Stephanie imaginó lo que debía haber sentido un explorador al verse en una costa virgen, contemplando una tierra nueva.
—Hay que precintar este almacén —afirmó Davis.
—No es una buena idea: pondrá sobre aviso a Ramsey.
Él pareció ver lo acertado de la observación.
—Operaremos a través de Gross: si alguien se acerca a este escondrijo, él nos lo comunicará y podremos detenerlo.
Ésa era una idea mejor.
Stephanie pensó en Malone: debía de estar llegando a la Antártida. ¿Estaría siguiendo la pista acertada?
Sin embargo, ellos todavía tenían cosas que hacen dar con el asesino.
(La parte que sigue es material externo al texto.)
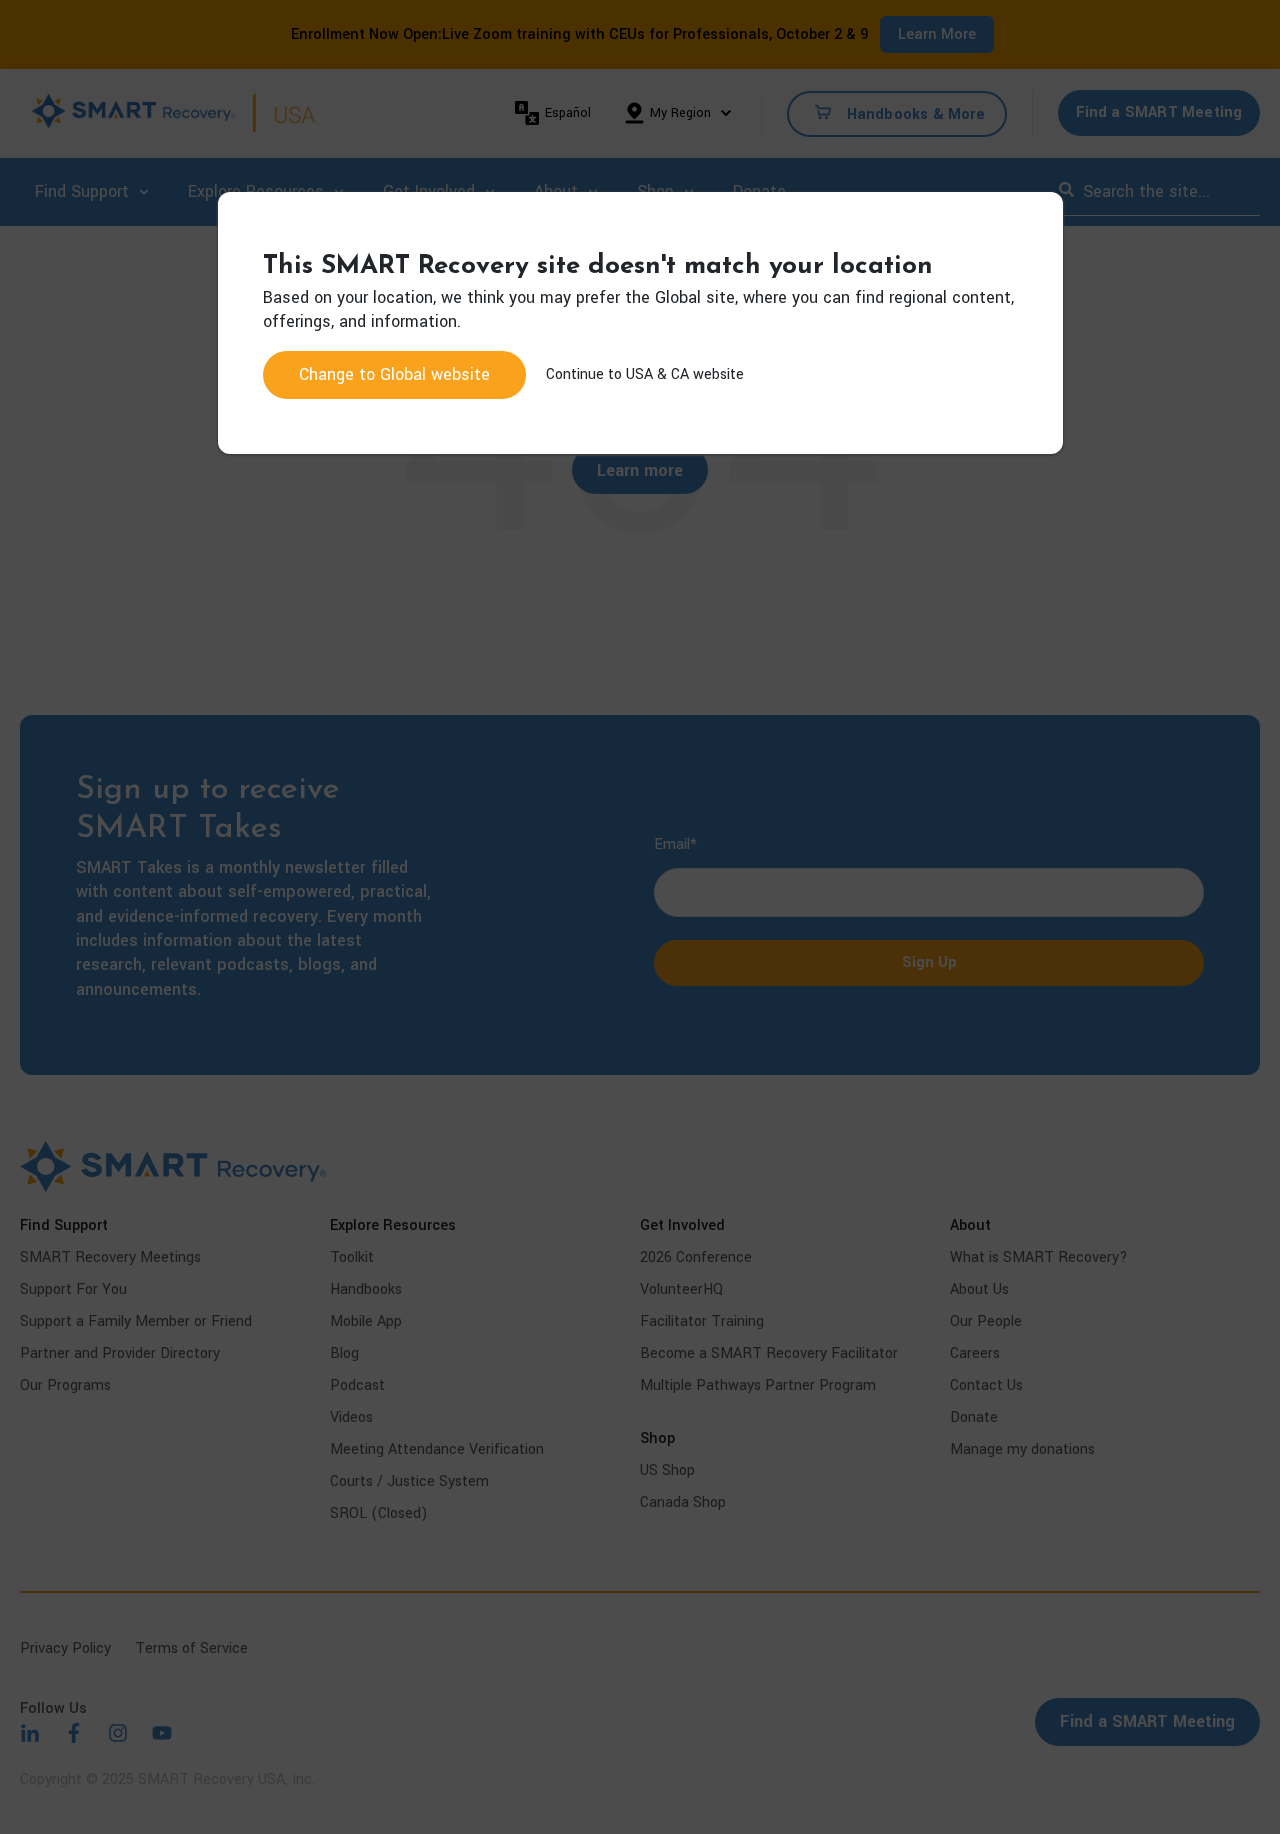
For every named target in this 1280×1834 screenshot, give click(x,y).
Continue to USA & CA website (645, 374)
Oyó que una puerta se abría y se cerraba en el cavernoso interior. El coronel Gross había estado vigilando en la antesala para concederles privacidad, de modo que Stephanie supuso que debía de ser él. Pero entonces oyó el resonar de dos pares de pies en la oscuridad. Ellos se hallaban sentados a una mesa a la puerta del compartimento refrigerado, con tan sólo dos lámparas encendidas. Stephanie alzó la vista y vio salir a Gross de la negrura seguido de otro hombre: alto, de cabello abundante, vestido con una cazadora azul marino y unos pantalones de estilo informal; en el pecho, a la izquierda, el emblema del presidente de Estados Unidos. Danny Daniels.